4. Falling Up – capitalize on the challenging times to build upward momentum in your life. The third path (other than spiraling down or status quo) can take us to a place where we are even stronger and more capable than before the fall. For instance, Michael Jordan was cut from his high school basketball team and then became one of the world’s most famous and talented basketball athletes. The third path is a path that people should be looking for as it is the most positive and productive path. It focuses on how a person thinks and feels about a challenging time in their life. A person can rise above the challenging situation by thinking and believing that they can and will get through it.

A few strategies to help you fall upwards:

  • Change your reaction to a positive one (“I could have died.”).
  • Change your explanatory style to an optimistic one (“It’s not that bad, and it’ll get better.”)
  • Learn your ABCD (Adversity, Belief, Consequence, and Disputation ) Adversity is the event we can't change. Belief is our reaction to the event. Consequences can be positive or negative depending on our beliefs around it. Disputation involves telling ourselves that the belief is just a belief and then challenging it in order to move forward.
  • The Zorro Circle – by limiting your focus to small, manageable goals, you can expand your sphere of power. Success correlates with the belief that their actions have a direct effect on their outcomes.

For example:

  • Start running laps before training for a marathon.
  • “Don’t write a book, write a page…” Japanese Kaisen.
  • Separate out what you can control and what you cannot.
  • Clean out a small circle instead of the entire room.
  • Cleaning out the graffiti and fixing the broken glass are the first steps for New Yorkers to reverse the crime rate.

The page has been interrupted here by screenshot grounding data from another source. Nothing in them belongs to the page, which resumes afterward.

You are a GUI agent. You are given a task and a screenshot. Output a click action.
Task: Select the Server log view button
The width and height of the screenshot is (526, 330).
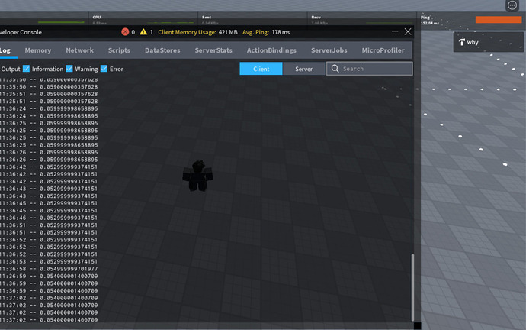[304, 69]
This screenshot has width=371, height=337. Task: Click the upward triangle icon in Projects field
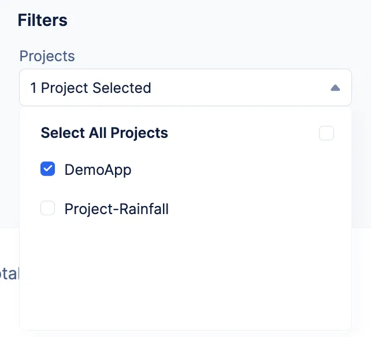335,88
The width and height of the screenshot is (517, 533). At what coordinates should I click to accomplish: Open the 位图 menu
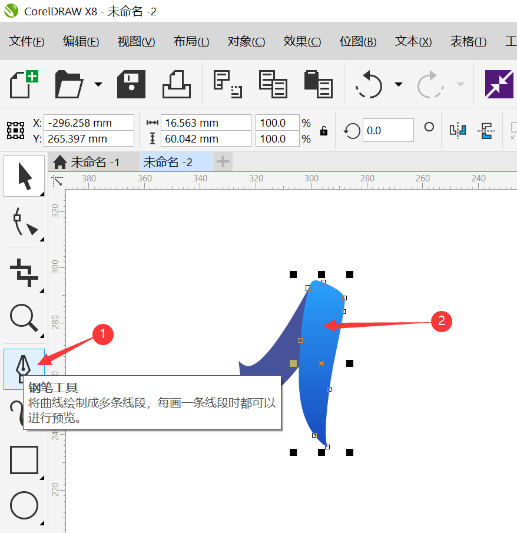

Small successes can add up to major achievements. All it takes is drawing that first circle in the sand.

5. The 20-second rule – 20 seconds or the activation energy can affect how we achieve goals. Often times, we can become distracted when it comes to achieving our goals where it can take more energy and effort to get started. For example, if you wanted to learn how to play the guitar, you can put the guitar within immediate reach so that it is available for you to play. The activation energy is low so that you can pick up the guitar more easily than if it was sitting in a closet. If you want to limit the amount of television you watch, you can take the batteries out of the remote and place the batteries in a drawer 20 seconds away from the television. We can lower or eliminate the activation energy for the habits we want to adopt and raise it for the habits we want to avoid.

6. Social Investment – social support is your single greatest asset. It's important to hold tight to your social connection when under stress. Correlation between happiness and social support is huge. The more engaged and connected you feel, the more energy you will have and the longer you can focus on a task.

7. The Ripple Effect – spread the happiness advantage at work, home and beyond. Our actions have a ripple effect due to the mirror neurons. By practicing the seven principles, we are spreading the happiness around us.

The group also discussed how genetics can play a part in happiness and came to the conclusion that even unhappy people have the ability to change their perspective.  It is a matter of shifting of our thoughts into a more positive mind frame over time.

By the end of the evening, the group felt inspired by the discussion of The Happiness Advantage.  We can achieve great things in our lives through gratitude, happiness and belief in ourselves.